TEXT FOR ANALYSIS Block Start

For all three assignments, a write-up is needed, so be sure to have time before the deadline to write it. In terms of debugging, my best advice is to keep running the code with a bunch of printf(...) statements. Sorry for lack of better ideas. But a fair warning — there’s a limit to how often we can use the supercomputer’s resources! This is something I wish the course staff had clarified early in the semester, rather than waiting until a few people had exceeded their quotas.

Final Projects. As usual, we had final projects. Our format was somewhat unusual, though: we gathered in the Wozniak Lounge from 8:10AM to 11:00AM (early for some people, but not for me). The first half of this time slot consisted of a series of 1.5-minute presentations. For my talk, I discussed an ongoing research project about parallel Gibbs sampling, but my slide probably had too much stuff in it for a 1.5-minute talk. (I also didn’t realize how low the screen resolution would be until the presentation date.) I was tempted to add some humor by starting out with one separate slide that said “MAKE GIBBS SAMPLING GREAT AGAIN”, but for some reason I decided against it. Perhaps that was mistaken, since I think the presentations could have been a little funnier. After this, we had the usual poster session.

Overall, I wouldn’t say that CS 267 is among the more challenging CS courses2, but it can be difficult for those with limited C programming experience. Some students, especially undergrads, might be somewhat annoyed at the lack of grading information, because we didn’t get grades on our final project, and I don’t even know what grade I got on the third homework. The grading is lenient as usual, though, so I wouldn’t worry much about it. Also, during the homeworks, it can be easy to not do much work if you rely on your partners; don’t do that! You get more out of the class if you take the lead on the homeworks and do as much as you can.

TEXT FOR ANALYSIS Block End

• ACTIVITIES:
1. Answer these questions about the CS 267 course review:
(a) What debugging method does the course review recommend?
(b) Where did the final project session take place?
(c) How long was each presentation in the first half of that session?
2. Reproduce the entries starting at the line that contains "What do you" and ending at the line that contains "center [32, 623].", including both of those lines. Leave the picture out of your copy.

SOURCE MATERIAL Block Start

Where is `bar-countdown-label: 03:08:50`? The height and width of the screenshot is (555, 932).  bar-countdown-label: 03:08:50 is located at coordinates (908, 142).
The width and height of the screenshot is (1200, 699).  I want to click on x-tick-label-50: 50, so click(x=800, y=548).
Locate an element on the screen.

SOURCE MATERIAL Block End
SOURCE MATERIAL Block Start

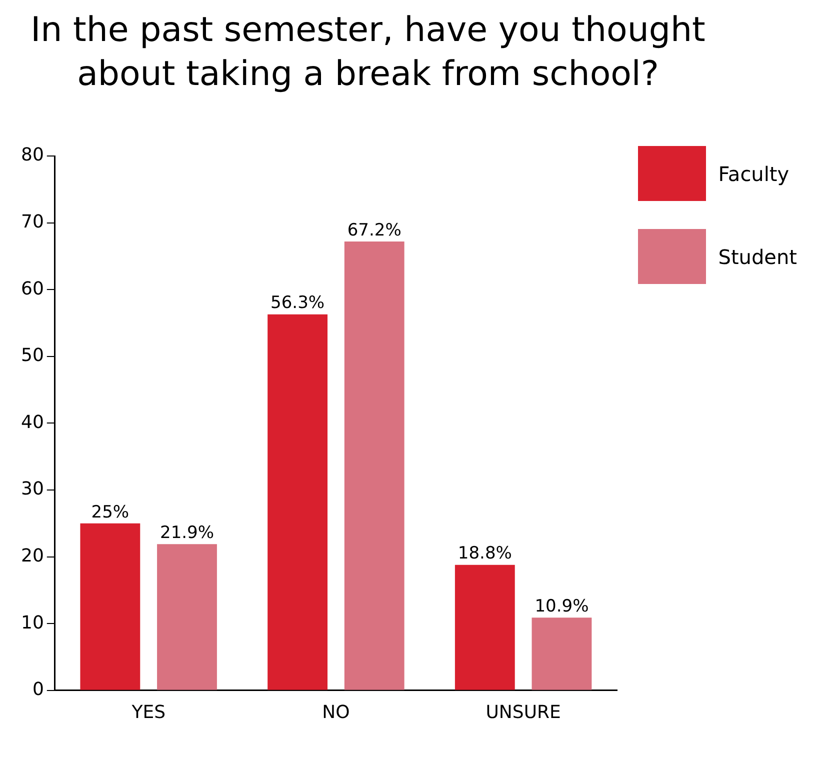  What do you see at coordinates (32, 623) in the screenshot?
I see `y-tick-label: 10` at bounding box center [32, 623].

SOURCE MATERIAL Block End

• PROBLEM SOLUTIONS:
1.
(a) Running the code again and again with many printf(...) statements.
(b) In the Wozniak Lounge.
(c) 1.5 minutes.

2.
  What do you see at coordinates (32, 623) in the screenshot?
I see `y-tick-label: 10` at bounding box center [32, 623].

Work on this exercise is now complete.